Au cours d’une cérémonie autour du dernier ouvrage de Haman Mana intitulé »Les années Biya »; à la Northwestern University, vendredi 23-mai, un débat a été ouvert sur le système gouvernant au Cameroun depuis les indépendances.
Il y avait pour ce » book talk », le professeur Richard Joseph, qui avait amené avec lui dans une valise, l’imposante littérature produite depuis un demi – siècle sur » le cas » camerounais : Radical Nationalism in Cameroun : Social Origins of the UPC Rebellion (1977) ; Gaullist Africa : Cameroon Under Ahmadu Ahidjo (1978) l’Etat au Cameroun de Jean François Bayart (1979) et surtout, le dernier volumineux rapport sur la France au Cameroun de 1945 à 1971. Le professeur émérite a lancé le débat, en questionnant Haman Mana sur ce qu’il a appelé » le paradoxe camerounais.
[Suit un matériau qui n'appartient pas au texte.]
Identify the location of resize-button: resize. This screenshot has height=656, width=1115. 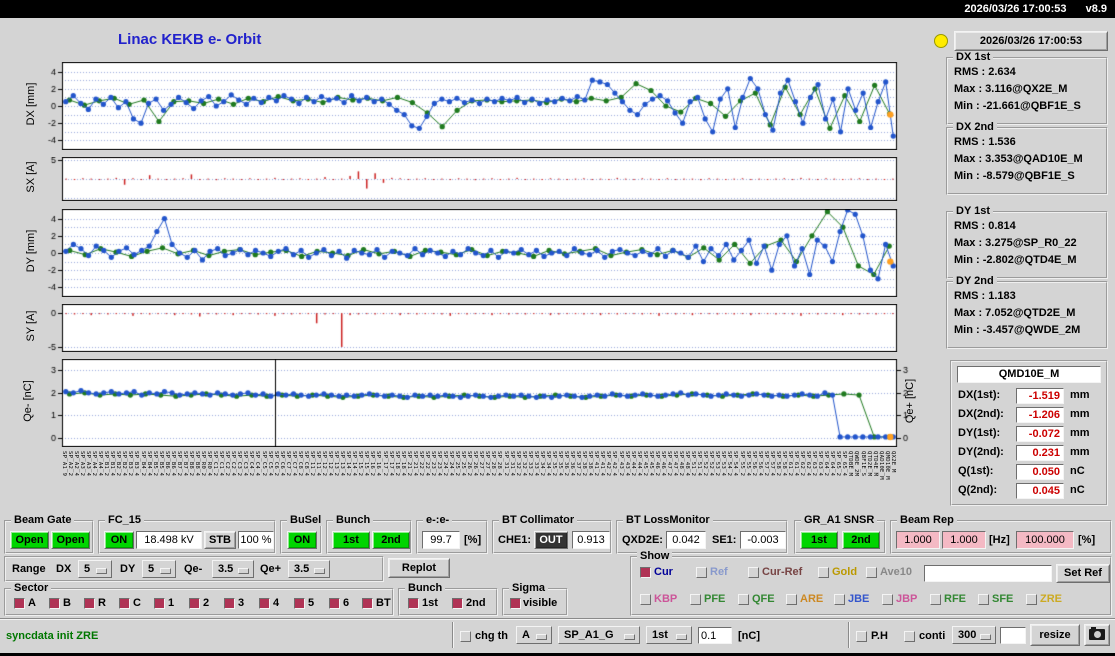
(1055, 635).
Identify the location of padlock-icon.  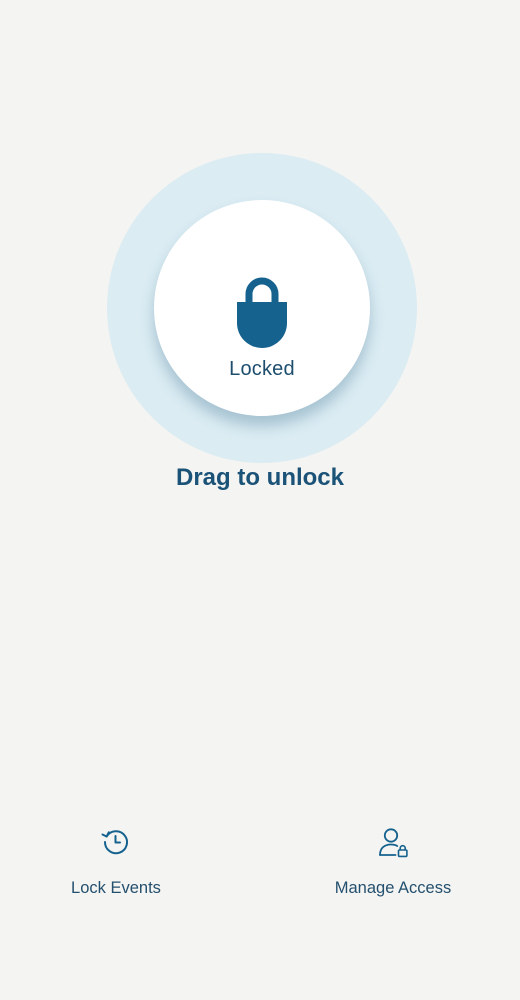
(262, 311).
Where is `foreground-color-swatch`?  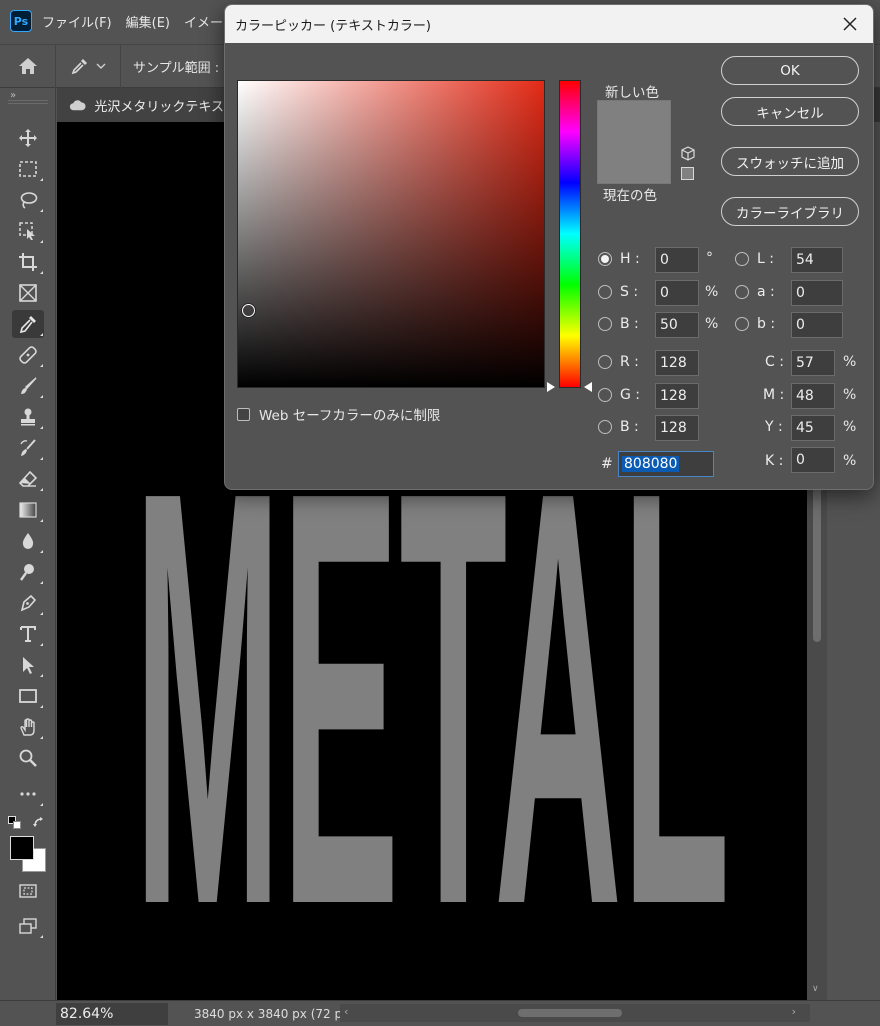 foreground-color-swatch is located at coordinates (22, 848).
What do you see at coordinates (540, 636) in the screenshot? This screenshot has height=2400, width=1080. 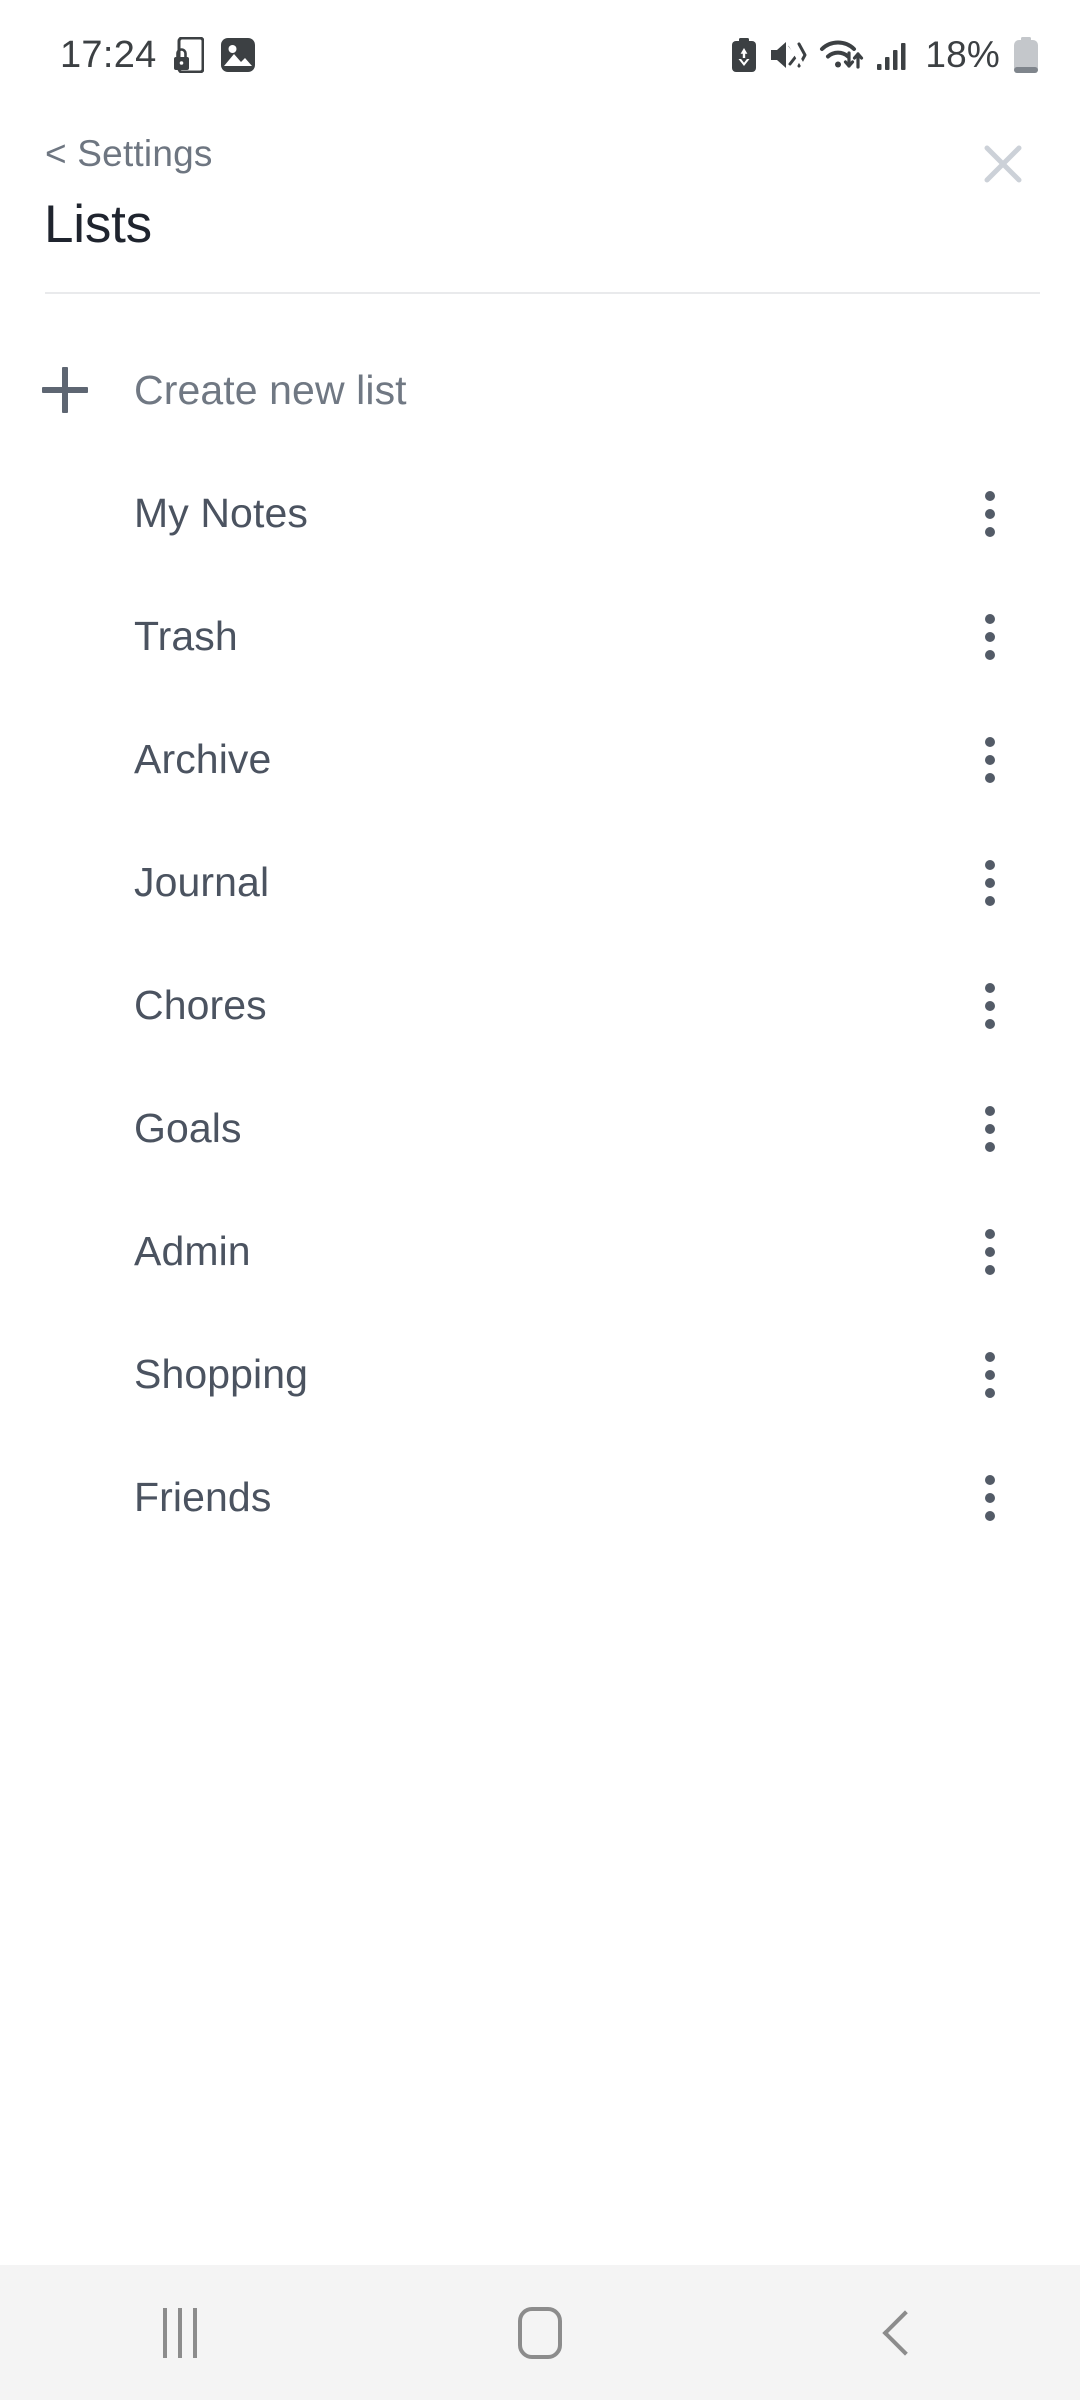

» L’auteur de Les « Années Biya » synthétisant le contenu de son ouvrage a donc déroulé ce qui selon son point de vue aura été la singularité de ce système : ‘’ Le pouvoir de Paul Biya n’est pas maintenu uniquement par la force brute. Il est alimenté par un savant mélange de répression sélective, de manipulations constitutionnelles, de feintes pluralistes, et au-dessus de tout, de cooptation d’une certaine élite. Le régime singe la démocratie tout en ignorant ses principes essentiels. Les institutions judiciaires, législatives et organisatrices des élections sont totalement inféodées au maître du pays. Les partis politiques sont manipulés au gré des objectifs du pouvoir et toute dissidence est, soit monnayée, soit écrasée. La corruption n’est pas un corolaire, elle est systémique. Elle semble être le carburant qui alimente le système, d’un bout à l’autre de la chaîne. La multiplicité ethnique est à tout moment dangereusement manipulée afin d’asseoir le pouvoir du chef. La société civile et les populations, vitrifiées par la peur des dépressions de tout ordre, a développé une forme de résistance sourde, qui va de l’incivisme aux incivilités diverses. Il reste donc aux Camerounais, l’alternative des » deux exils » : l’exil intérieur, celui d’être camerounais en renonçant à la possibilité d’exercer sa citoyenneté, et l’exil extérieur, celui les centaines de milliers de Camerounais qui partent tous les jours.
Le Pr Richard Joseph a alors renchéri, en revenant sur la trame de ses travaux déjà vieux d’un demi-siècle, pour faire remarquer que le constat qu’il avait fait à l’époque est toujours d’actualité. Il a résumé sa conviction en une formule-choc : » Les Camerounais doivent se réapproprier leur pays. » Une très enrichissante discussion a suivi, nourrie par de nombreuses questions, notamment sur le relatif » silence » des Camerounais de la diaspora, qui sont pétris de talents, mais qui n’osent pas transposer sur leur pays, les analyses brillantes et lucides qu’ils font pour d’autres nations. C’est ici que, interpellé à faire un parallèle entre le Sénégal admirable démocratie d’Afrique de l’ouest et le Cameroun, l’auteur a émis une hypothèse : « Je pense que le fait que le premier président du Sénégal fut un poète n’est pas étranger à cela. L’extrême richesse du Cameroun, paradoxalement n’a pas été un avantage, loin s’en faut ».
« Ceci est un ouvrage important, et pour qu’il ait le public le plus large possible, il devrait être traduit en anglais », a souligné le Pr Richard Joseph. Ce à quoi l’auteur a répondu en précisant que grâce à l’appui du Buffet Institute for Global Affairs, une équipe de traducteurs était à l’œuvre, et dans les semaines prochaines, une version en Anglais de l’ouvrage devrait être disponible. Elle aura pour titre » The Biya Régime ».